▸ Problem requirements
Look in the material below for the line with "Select the highlighted" and the line with "The width and height of the screenshot is (668, 168).", then set down exactly those two lines and all lines between, nothing more.

▸ Entries shown
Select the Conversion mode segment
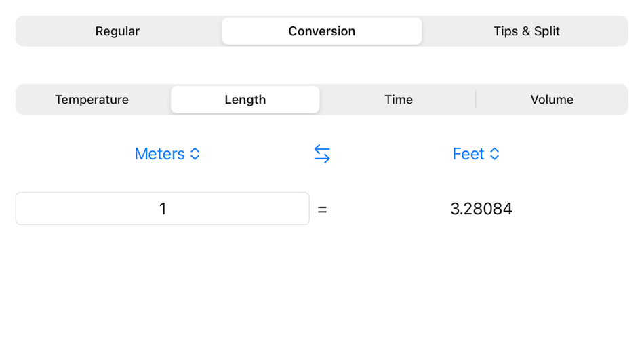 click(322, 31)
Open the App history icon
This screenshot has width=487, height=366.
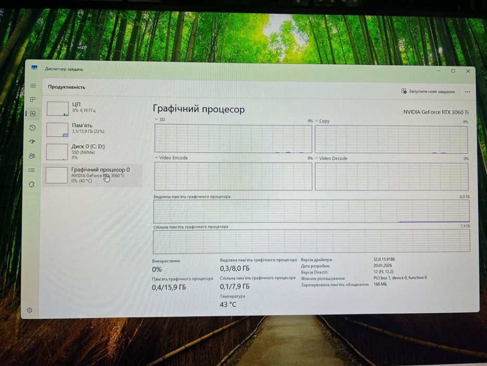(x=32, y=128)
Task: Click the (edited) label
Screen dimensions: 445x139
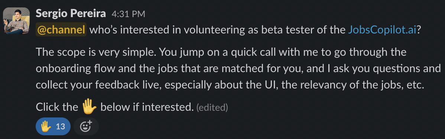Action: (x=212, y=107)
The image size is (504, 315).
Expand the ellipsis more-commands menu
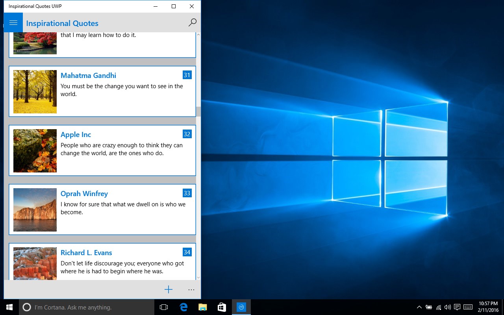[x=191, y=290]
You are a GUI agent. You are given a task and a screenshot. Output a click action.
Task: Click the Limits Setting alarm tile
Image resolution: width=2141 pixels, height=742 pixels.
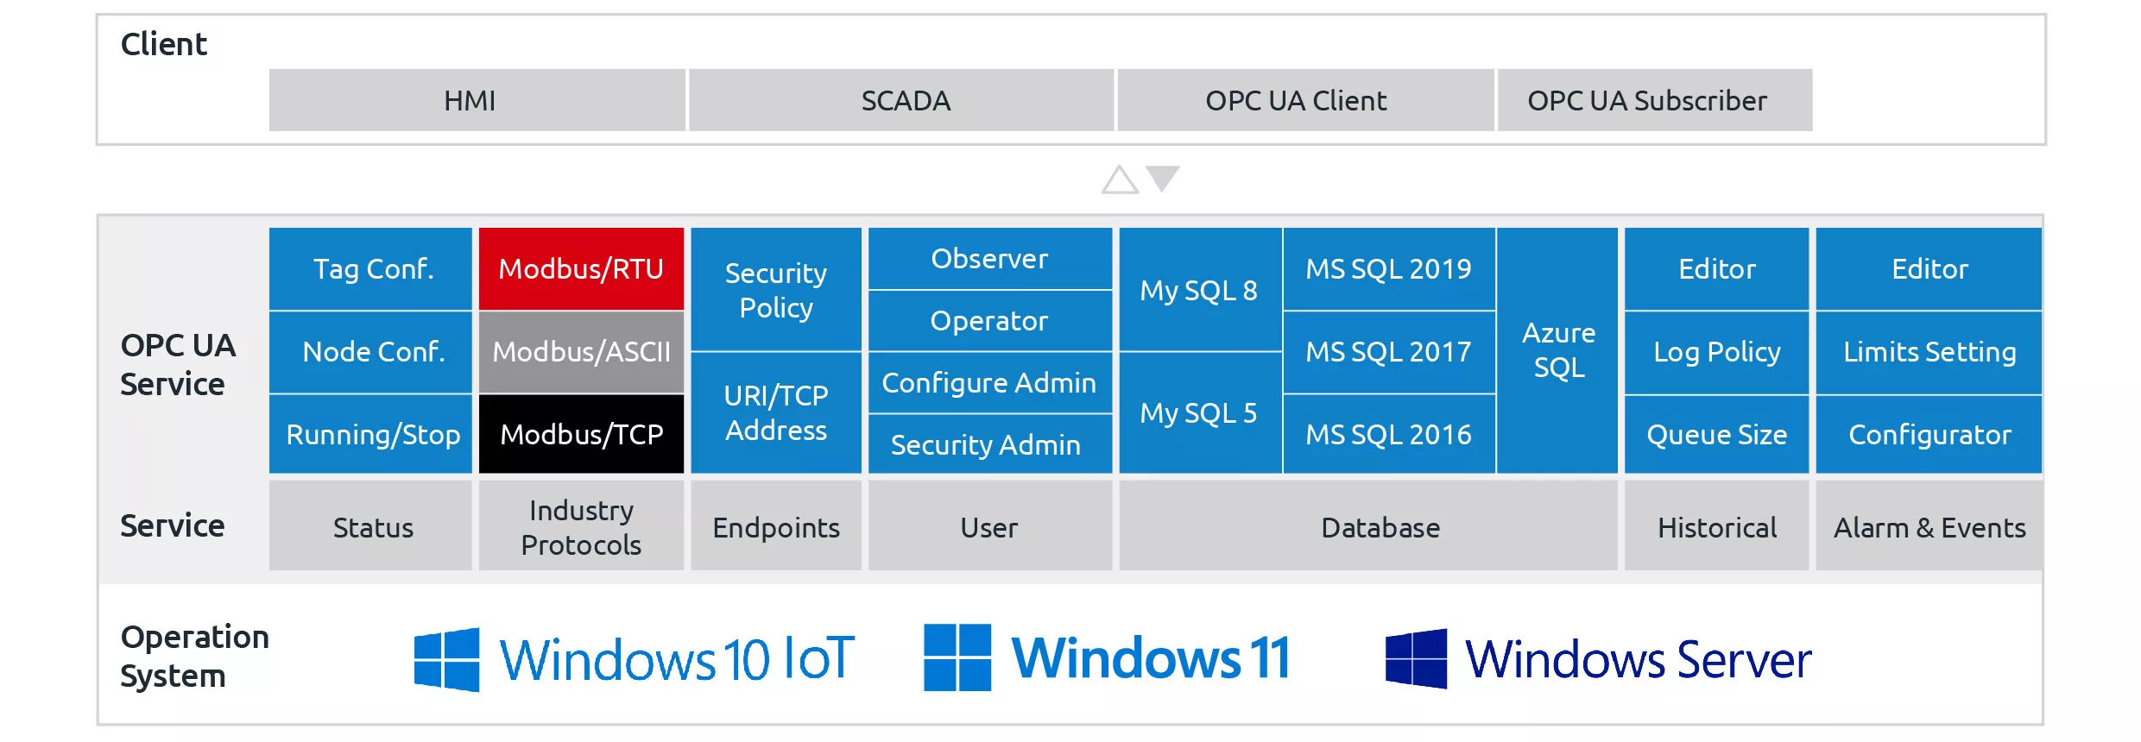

---

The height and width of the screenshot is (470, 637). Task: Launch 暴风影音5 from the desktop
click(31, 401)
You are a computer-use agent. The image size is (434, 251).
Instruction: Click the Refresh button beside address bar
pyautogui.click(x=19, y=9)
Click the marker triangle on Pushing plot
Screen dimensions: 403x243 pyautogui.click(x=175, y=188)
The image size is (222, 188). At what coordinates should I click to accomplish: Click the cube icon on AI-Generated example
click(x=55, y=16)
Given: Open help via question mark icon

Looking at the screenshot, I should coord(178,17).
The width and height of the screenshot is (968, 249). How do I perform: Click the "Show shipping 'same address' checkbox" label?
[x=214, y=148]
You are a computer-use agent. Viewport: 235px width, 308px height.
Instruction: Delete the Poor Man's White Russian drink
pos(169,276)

* * *

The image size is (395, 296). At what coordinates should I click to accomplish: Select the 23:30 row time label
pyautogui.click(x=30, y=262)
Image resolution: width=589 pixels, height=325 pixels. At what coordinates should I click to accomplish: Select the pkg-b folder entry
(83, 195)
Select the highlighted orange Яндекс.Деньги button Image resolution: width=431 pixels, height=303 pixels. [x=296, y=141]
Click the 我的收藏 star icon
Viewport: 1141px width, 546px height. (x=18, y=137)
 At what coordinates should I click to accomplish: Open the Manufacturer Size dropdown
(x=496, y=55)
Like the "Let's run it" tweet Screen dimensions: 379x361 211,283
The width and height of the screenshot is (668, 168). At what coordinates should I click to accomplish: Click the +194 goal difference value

▸ Solution to the exercise
Select the highlighted orange Яндекс.Деньги button Image resolution: width=431 pixels, height=303 pixels. [x=296, y=141]
Click the 我的收藏 star icon
Viewport: 1141px width, 546px height. (x=18, y=137)
 At what coordinates should I click to accomplish: Open the Manufacturer Size dropdown
(x=496, y=55)
Like the "Let's run it" tweet Screen dimensions: 379x361 211,283
The width and height of the screenshot is (668, 168). At what coordinates should I click to accomplish: Click the +194 goal difference value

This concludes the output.